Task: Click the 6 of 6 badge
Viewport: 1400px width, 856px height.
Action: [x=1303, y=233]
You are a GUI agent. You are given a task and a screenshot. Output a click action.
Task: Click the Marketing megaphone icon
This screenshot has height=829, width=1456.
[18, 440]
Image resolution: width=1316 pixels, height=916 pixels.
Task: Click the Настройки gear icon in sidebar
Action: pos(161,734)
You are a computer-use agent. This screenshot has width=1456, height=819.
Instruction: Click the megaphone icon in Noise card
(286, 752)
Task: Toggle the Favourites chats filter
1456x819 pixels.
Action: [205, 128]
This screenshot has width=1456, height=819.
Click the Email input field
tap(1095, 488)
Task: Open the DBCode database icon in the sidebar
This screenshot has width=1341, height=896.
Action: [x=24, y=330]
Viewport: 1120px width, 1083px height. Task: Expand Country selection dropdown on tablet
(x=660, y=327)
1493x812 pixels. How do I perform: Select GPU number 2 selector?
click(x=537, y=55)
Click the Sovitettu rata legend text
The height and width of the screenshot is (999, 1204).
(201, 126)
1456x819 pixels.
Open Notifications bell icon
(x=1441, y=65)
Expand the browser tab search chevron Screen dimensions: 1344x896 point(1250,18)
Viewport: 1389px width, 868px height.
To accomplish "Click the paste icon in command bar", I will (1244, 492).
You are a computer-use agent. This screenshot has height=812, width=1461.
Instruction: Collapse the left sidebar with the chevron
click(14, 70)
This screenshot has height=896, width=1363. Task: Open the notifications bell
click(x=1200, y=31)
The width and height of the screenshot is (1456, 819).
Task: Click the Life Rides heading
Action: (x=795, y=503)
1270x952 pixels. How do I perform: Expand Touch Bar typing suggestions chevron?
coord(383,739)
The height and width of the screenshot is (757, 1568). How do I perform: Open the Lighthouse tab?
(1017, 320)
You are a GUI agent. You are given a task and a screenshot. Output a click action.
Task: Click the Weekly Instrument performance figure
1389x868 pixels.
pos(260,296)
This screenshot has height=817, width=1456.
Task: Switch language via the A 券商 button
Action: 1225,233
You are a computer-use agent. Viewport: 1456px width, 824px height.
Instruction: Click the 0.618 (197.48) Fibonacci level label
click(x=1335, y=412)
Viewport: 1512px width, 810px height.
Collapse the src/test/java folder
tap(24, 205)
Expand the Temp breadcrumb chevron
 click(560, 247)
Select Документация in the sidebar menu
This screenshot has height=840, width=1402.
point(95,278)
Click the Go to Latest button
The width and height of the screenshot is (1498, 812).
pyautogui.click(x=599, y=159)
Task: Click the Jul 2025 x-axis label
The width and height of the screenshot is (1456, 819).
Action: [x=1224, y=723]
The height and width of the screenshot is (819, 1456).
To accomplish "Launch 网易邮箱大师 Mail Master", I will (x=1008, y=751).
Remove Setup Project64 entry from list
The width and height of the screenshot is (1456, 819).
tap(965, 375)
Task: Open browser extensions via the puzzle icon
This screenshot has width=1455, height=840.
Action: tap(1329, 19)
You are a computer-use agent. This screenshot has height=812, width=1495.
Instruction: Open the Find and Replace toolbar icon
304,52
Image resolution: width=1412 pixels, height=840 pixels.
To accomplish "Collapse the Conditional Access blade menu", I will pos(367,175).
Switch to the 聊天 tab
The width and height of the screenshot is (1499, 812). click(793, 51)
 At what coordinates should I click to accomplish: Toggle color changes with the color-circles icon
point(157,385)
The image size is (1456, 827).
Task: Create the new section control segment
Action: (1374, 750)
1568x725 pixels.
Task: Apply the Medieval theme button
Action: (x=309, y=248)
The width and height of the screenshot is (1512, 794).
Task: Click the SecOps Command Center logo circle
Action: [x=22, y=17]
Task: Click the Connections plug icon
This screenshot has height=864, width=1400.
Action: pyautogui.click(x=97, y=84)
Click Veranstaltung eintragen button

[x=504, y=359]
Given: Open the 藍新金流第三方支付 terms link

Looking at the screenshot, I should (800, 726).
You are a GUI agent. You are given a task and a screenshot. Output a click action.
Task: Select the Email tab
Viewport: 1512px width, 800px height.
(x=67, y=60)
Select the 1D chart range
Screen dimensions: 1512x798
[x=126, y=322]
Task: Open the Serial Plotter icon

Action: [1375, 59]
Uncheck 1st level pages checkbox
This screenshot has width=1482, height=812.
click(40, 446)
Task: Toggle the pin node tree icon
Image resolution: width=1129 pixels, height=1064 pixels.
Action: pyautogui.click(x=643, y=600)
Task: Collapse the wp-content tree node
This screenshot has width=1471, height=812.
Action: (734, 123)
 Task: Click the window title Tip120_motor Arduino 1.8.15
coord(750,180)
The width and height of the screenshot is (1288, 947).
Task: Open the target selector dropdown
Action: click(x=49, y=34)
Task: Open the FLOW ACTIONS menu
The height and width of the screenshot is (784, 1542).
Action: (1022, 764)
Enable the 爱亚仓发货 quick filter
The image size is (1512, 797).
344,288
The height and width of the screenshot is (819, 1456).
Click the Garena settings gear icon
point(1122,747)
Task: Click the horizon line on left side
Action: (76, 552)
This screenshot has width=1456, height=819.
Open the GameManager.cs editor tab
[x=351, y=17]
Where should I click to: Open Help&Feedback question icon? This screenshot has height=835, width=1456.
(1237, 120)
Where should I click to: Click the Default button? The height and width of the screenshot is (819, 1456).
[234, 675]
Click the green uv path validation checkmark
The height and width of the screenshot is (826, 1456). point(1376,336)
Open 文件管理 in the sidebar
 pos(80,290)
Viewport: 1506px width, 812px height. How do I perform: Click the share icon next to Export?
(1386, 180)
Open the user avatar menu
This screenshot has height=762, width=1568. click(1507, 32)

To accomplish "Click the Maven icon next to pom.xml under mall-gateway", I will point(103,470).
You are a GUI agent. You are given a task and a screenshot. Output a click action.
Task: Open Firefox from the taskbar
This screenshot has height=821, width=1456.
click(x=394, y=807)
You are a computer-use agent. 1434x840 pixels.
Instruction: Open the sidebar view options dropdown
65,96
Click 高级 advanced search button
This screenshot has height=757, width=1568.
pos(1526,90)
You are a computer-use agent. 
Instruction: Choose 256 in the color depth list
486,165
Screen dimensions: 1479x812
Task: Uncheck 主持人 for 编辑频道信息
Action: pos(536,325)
----------
### Task brief
Copy each line from the data that features the string "node".

### Solution for this problem
Task: Toggle the pin node tree icon
Task: Collapse the wp-content tree node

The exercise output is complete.